The UK economy grew 7.5% last year, its strongest growth since the second world war, thanks to a rebound in the spring when lockdown restrictions eased.
According to the Office for National Statistics (ONS) on Friday, it was the biggest rise in 80 years, since 1941, and meant the UK also posted the fastest growth in the G7 after a 9.4% fall in GDP in 2020.
It beat growth in the US, which came in at 5.7%, both France and Germany at 7% and 2.7% respectively, and Italy at 6.5%.
“Thanks to our £400bn package of support and making the right calls at the right time, the economy has been remarkably resilient; with the UK seeing the fastest growth in the G7 last year and GDP remaining at pre-pandemic levels in December,” chancellor of the exchequer Rishi Sunak said.
“I’m proud of the resolve the whole country has demonstrated, and proud of our incredible vaccine programme which has allowed the economy to stay open.”
He added: “We’re continuing to help the economy rebuild through our Plan for Jobs, boost for business investment and support for households with the cost of living.”
However, the British economy contracted by 0.2% in December as the Omicron variant weighed on recovery, but it was a smaller contraction than economists expected.
Output in the service sector fell 0.5% during the month, while output in consumer-facing services slipped by 3%. This was mainly driven by a 3.7% decline in retail trade as consumers avoided physical stores amid the new COVID strain.
The data showed that production rose by 0.3% in December, while construction increased by 2%.
“Consumer focused services firms endured a difficult December as the emergence of Omicron and plan B restrictions triggered a renewed reluctance among consumers to socialise and spend,” Suren Thiru, head of economics at the British Chambers of Commerce (BCC), said.
“Although 2021 was a record year for the UK economy, this more reflects data distortions caused by the comparison with the historic collapse in activity in 2020, than the reality on the ground.
It comes as the country faces rising inflation, soaring energy bills and higher taxes on consumers and businesses this year.
Paul Dales, chief UK economist at Capital Economics, said: “It's possible that GDP fell in January as that’s when omicron caused most people to stay off work and self-isolate.

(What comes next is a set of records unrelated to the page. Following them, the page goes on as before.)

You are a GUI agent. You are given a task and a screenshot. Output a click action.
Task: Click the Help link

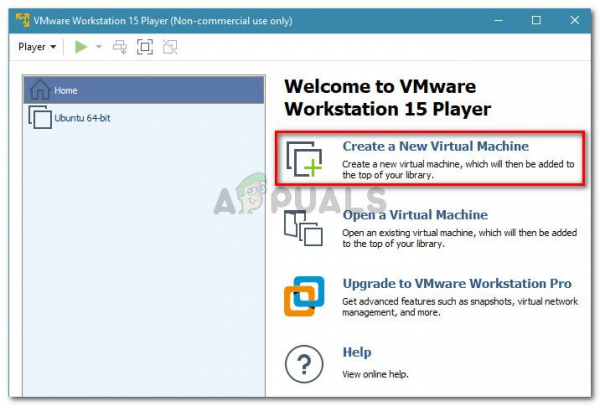(x=357, y=352)
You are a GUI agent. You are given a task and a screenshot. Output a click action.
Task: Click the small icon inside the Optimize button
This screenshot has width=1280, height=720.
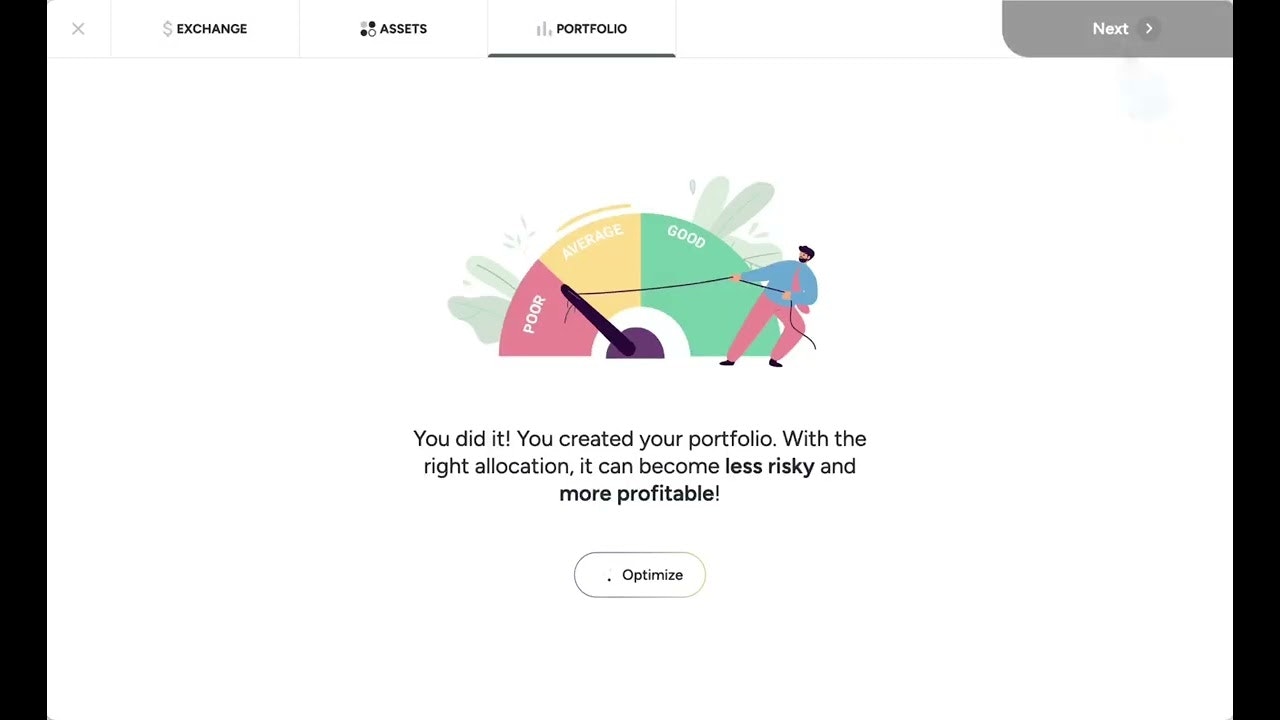pos(609,575)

But equally, the timely indicators suggest that activity began to recover from the middle of the month.
“Either way, a 2% fall in real household disposable incomes this year (due to higher inflation and taxes) will restrain GDP growth from April.”

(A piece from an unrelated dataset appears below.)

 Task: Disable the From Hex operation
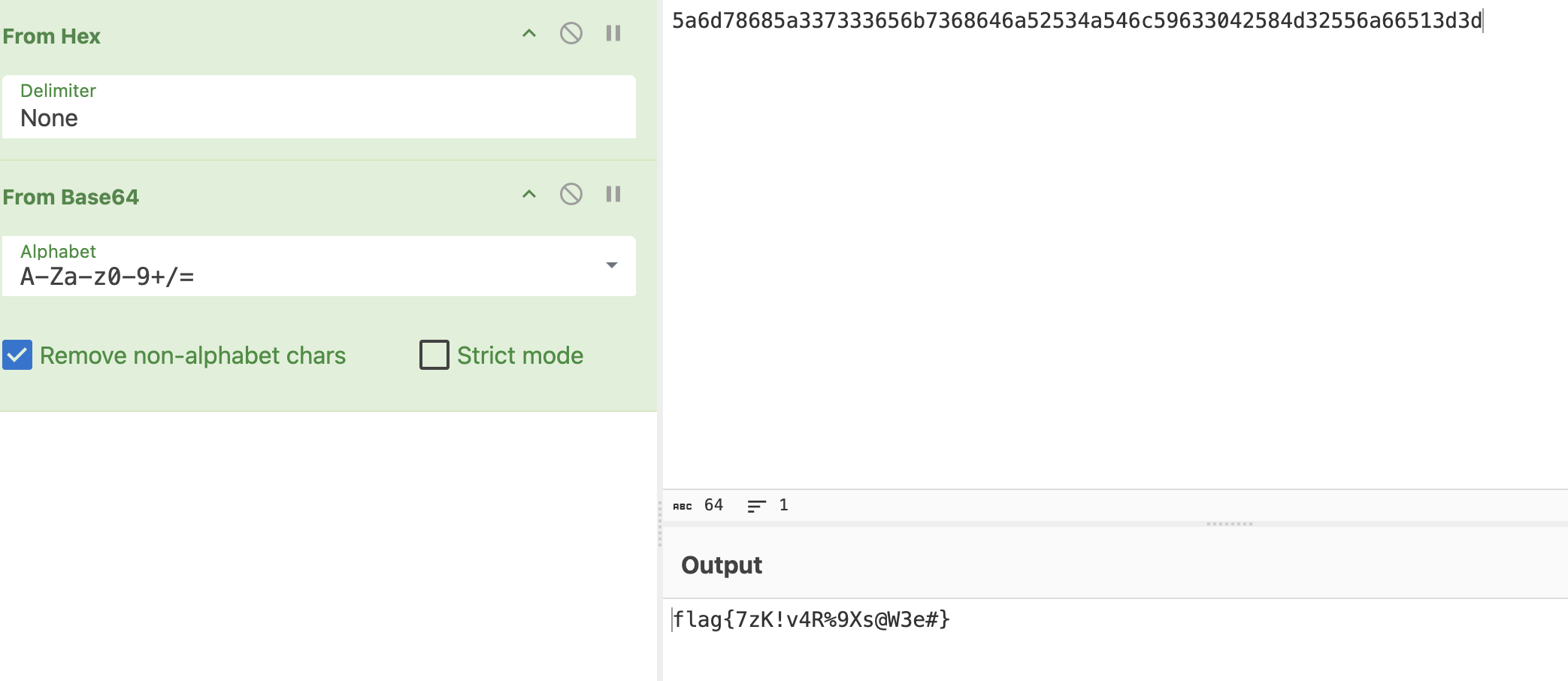pos(571,34)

Overall, In the final quarter of the year, GDP increased 1%.
The ONS said: “The largest contributors to this quarterly increase were from human health and social work activities driven by increased GP visits at the start of the quarter, and a large increase in coronavirus testing and tracing activities and the extension of the vaccination programme.”
The news has now fuelled expectations of faster interest rate rises from the Bank of England (BoE).
Traders are betting on at least one 50 basis point increase by May, which would take the base rate to 1% from its current level of 0.5%.
Last week, Threadneedle Street doubled interest rates to 0.5% but cut its growth forecast from 5% to 3.75%. It also predicted that households were set to suffer the sharpest fall in living standards since records began three decades ago.
Jesús Cabra Guisasola, senior associate at Validus Risk Management, said: "The case for another rate hike from the BoE in March is already priced in by most market participants. Nevertheless, it will be important to observe by how much given there were four policymakers who wanted to act faster and voted for a 50bps hike during the February meeting to curb inflation expectations.
“Sterling could outperform both, the USD and EUR, if the BoE outstrips market expectations and hikes faster than expected.
"On the other hand, the pound could come under pressure if policymakers realise that multiple hikes would not solve a problem linked to other factors outside BoE’s control, such as higher energy prices and bottlenecks in the supply chain.”